Florida A&M University College of Law professor LeRoy Pernell – an unapologetic proponent of Critical Race Theory who agreed to serve as lead named plaintiff in the case – hailed the 2-1 decision by the U.S. Court of Appeals for the 11th Circuit as a victory for academic freedom.
“We are thrilled the court has stopped the erasure of topics that have real implications for our students, allowing them to learn, discuss, and develop tools for combatting the complex issue of racism in our country without being gagged by those who would dictate that only state-approved thought may be promoted,” Pernell said in a statement released through the Legal Defense Fund, which along with the ACLU helped file the lawsuit on Pernell’s behalf in 2022.
LeRoy Pernell, J.D.
“Florida’s salary-for-speech rule is a breathtaking assertion of power to ban unpopular ideas from public discourse in the very places the State’s own statutes recognize as centers of inquiry — classrooms where students are trusted to puzzle through ideas that are good and bad, easy and hard, ideally getting ever closer to the truth,” Judge Britt Grant, who was appointed to the bench by President Donald Trump in 2018. “If the First Amendment offers any boundary of protection at all for public university classrooms, this statute crosses it.

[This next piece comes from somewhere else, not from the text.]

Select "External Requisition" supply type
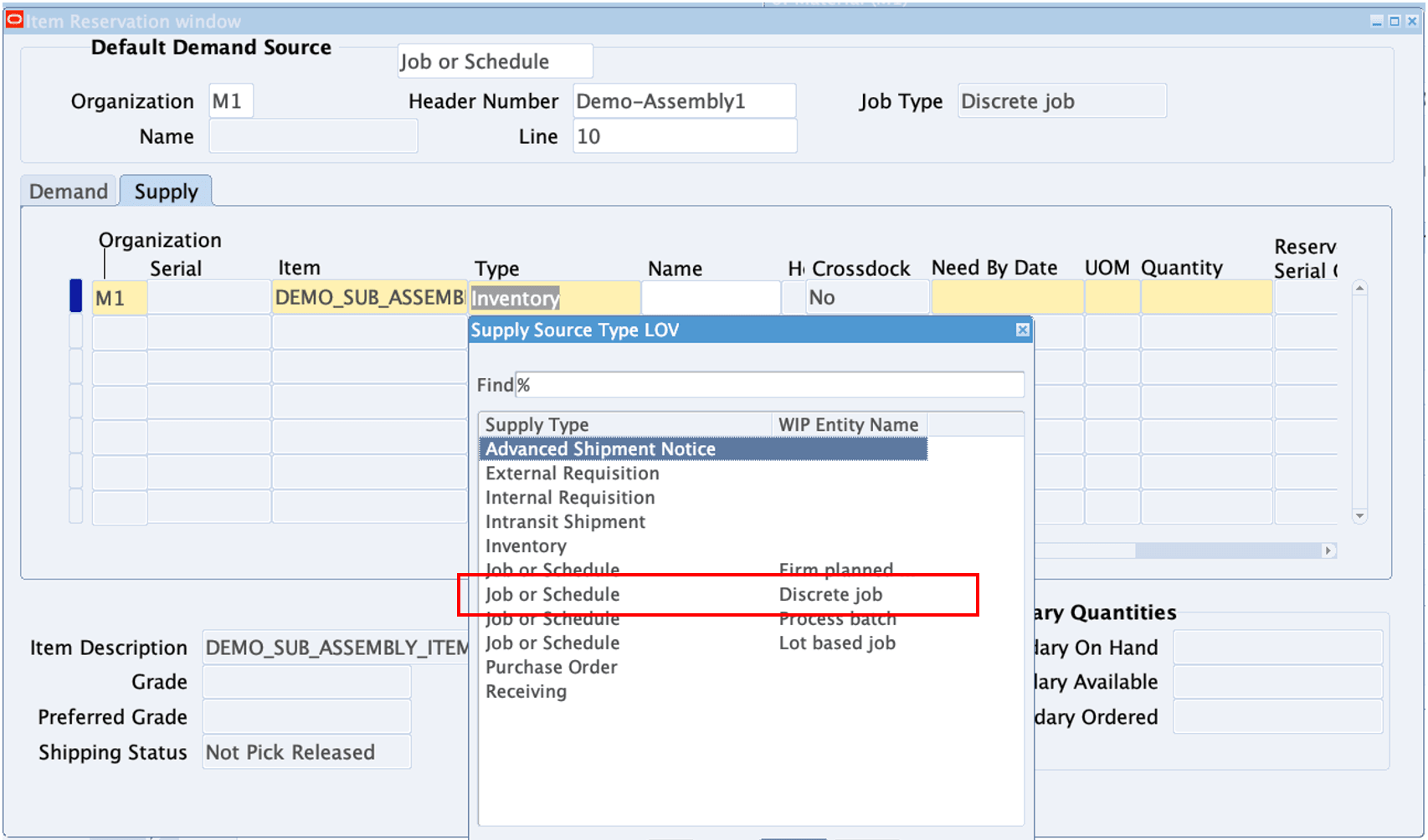This screenshot has height=840, width=1428. (x=572, y=473)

“The ideas Florida targets may well be noxious. Or maybe not,” Britt continued. “Either way, in this context the First Amendment trusts students to figure it out for themselves.”

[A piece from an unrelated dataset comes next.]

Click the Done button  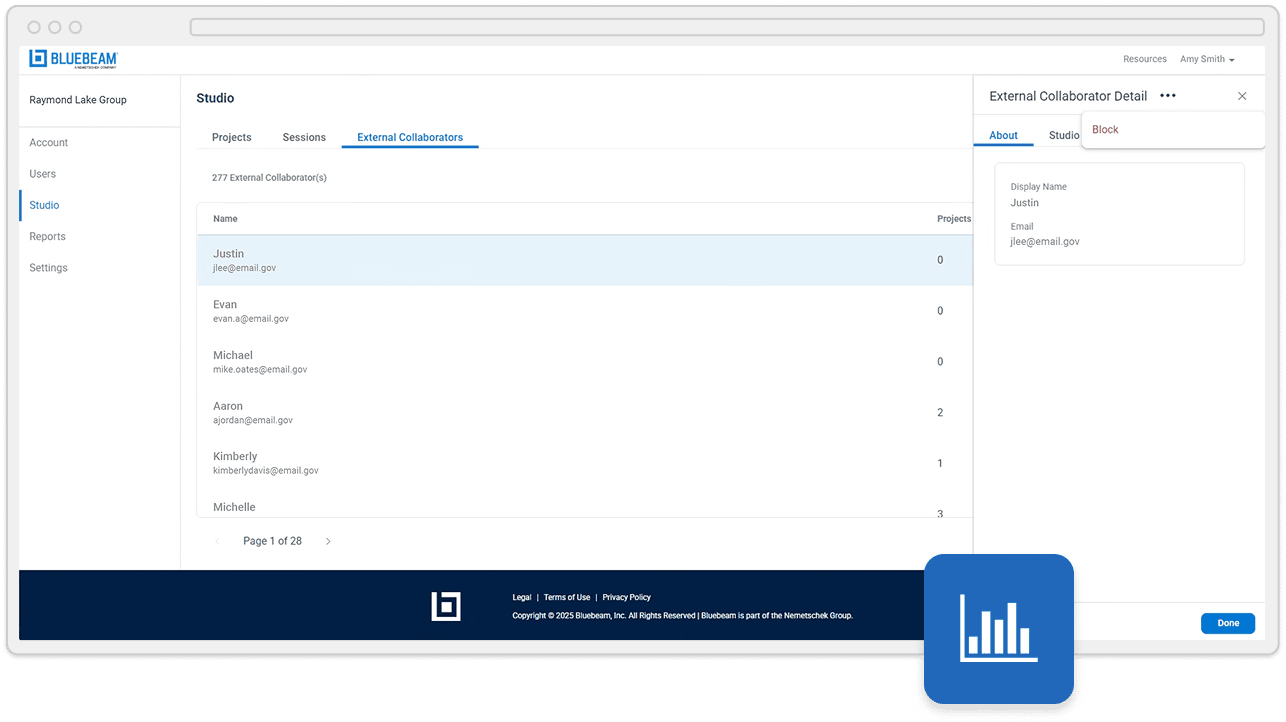(x=1227, y=622)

The decision represents a blow to one of DeSantis’ signature efforts to assert more control over Florida’s public colleges and universities. When DeSantis introduced the Stop W.O.K.E. Act in 2021, he touted it as the “strongest legislation of its kind in the nation” and said it would “take on both corporate wokeness and Critical Race Theory.” Critical Race Theory holds that racism is not just something that is expressed as individual bias or prejudiced but rather is deeply embedded in law and policy.